Dental Trauma and First Aid

“Accidents happen” is one of those phrases we casually throw around without thinking. But the reality is that accidents can have quite serious consequences for our teeth. The good news is that much of the trauma of dental injury can be minimised if you know what precautions to take and what to do in the unfortunate event you suffer damage to your teeth.
 

Don’t assume anything 

Teeth can be cracked, chipped or become loose from accidents in ways not visible to the naked eye, and failure to get them checked out quickly by your dentist may mean sustaining otherwise-avoidable long term damage. But there’s also quite a bit you can do before you reach the dentist.


Children

You only need to be around babies or toddlers for a second to realise that bumps, knocks and spills are a standard part of growing up. If your child knocks out a tooth, quickly following these steps can minimise any longterm damage:

1. Find the tooth, make sure it’s clean and hold it by the crown only, not the root.
2. Place the tooth back in position, making sure it’s facing the right way round (if it’s a baby tooth, don’t place it back in.)
3. Get to your dentist straight away, and if you can’t replant the tooth, transport it in milk or saliva.

Dental trauma can also take other forms.

If your child develops a toothache, book an appointment with your dentist straight away; in the meantime, rinse your child’s mouth with salt water, use paracetamol to alleviate pain and if there’s swelling present, use a cold compress. This doesn’t apply to babies who are teething.

If your child’s braces or retainer becomes broken or bent, they shouldn’t wear it again until it’s been fitted or adjusted by their orthodontist.
 

Adults

Again, the key thing is to act quickly so get to your dentist as quickly as possible, ideally within 30 minutes.

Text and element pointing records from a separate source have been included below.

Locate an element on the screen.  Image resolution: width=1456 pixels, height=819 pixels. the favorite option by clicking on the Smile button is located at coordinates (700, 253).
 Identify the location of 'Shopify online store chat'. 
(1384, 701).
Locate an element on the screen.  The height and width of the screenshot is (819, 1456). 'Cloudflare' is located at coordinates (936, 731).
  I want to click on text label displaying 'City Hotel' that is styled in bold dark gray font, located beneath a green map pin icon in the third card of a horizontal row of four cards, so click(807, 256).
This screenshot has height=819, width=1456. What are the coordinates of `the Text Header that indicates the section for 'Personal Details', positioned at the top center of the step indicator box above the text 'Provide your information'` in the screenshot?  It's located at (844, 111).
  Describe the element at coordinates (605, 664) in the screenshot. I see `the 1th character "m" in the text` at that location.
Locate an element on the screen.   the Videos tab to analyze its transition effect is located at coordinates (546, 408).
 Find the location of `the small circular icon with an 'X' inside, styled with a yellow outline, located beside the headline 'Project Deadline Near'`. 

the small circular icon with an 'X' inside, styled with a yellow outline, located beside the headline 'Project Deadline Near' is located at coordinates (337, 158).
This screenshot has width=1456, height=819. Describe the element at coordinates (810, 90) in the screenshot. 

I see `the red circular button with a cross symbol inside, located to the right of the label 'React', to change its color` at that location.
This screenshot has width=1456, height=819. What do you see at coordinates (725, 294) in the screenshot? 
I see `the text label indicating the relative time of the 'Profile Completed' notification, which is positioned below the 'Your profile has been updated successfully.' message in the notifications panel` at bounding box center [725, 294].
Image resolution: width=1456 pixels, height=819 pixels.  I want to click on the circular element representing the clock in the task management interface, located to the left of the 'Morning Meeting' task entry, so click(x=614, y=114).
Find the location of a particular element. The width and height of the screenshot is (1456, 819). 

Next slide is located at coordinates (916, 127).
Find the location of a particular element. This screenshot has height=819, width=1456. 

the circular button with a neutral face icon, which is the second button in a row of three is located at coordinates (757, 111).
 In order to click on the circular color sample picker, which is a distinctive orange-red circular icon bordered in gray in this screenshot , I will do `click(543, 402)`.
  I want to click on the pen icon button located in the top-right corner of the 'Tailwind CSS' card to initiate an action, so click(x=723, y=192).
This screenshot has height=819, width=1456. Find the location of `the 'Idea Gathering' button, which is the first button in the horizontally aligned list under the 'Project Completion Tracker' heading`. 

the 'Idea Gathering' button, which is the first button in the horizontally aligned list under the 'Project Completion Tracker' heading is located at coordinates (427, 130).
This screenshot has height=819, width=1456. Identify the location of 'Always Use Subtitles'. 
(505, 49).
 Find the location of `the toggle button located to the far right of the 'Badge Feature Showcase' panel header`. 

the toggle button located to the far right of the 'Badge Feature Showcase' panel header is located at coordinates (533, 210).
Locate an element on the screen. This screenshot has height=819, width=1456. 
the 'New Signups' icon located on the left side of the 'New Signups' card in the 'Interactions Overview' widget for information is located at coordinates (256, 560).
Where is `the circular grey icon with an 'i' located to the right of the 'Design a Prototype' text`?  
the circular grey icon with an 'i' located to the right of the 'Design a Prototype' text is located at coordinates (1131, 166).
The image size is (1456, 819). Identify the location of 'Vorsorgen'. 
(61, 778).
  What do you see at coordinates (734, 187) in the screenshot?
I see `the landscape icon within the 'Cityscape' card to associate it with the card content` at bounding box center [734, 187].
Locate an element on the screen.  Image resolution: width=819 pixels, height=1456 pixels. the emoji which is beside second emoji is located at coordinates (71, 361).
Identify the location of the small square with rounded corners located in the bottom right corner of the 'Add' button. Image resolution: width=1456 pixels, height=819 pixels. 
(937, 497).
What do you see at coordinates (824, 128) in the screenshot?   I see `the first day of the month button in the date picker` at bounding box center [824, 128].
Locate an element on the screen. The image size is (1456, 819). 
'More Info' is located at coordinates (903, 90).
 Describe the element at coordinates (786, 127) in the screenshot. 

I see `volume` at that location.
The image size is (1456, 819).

1. Find the tooth and hold it by the crown only, not the root.
2. If the tooth is dirty, rinse it in milk but don’t scrub or soak it.
3. Place the tooth back in position, making sure it’s facing the right way round; once in, gently bite down on soft cloth or tissue, or use aluminium foil or your mouthguard to hold it in place.
4. If you can’t replant the tooth, transport it in milk or saliva.

If you play sports (this also applies to children and teenagers), it’s also a good idea to get a custom-fitted mouthguard made by your dentist to minimise the chance of any damage resulting in the first place. In cases of dental trauma, check if your usual dentist handles emergency treatments; if not, use Find a Dentist to locate a practice to assist you.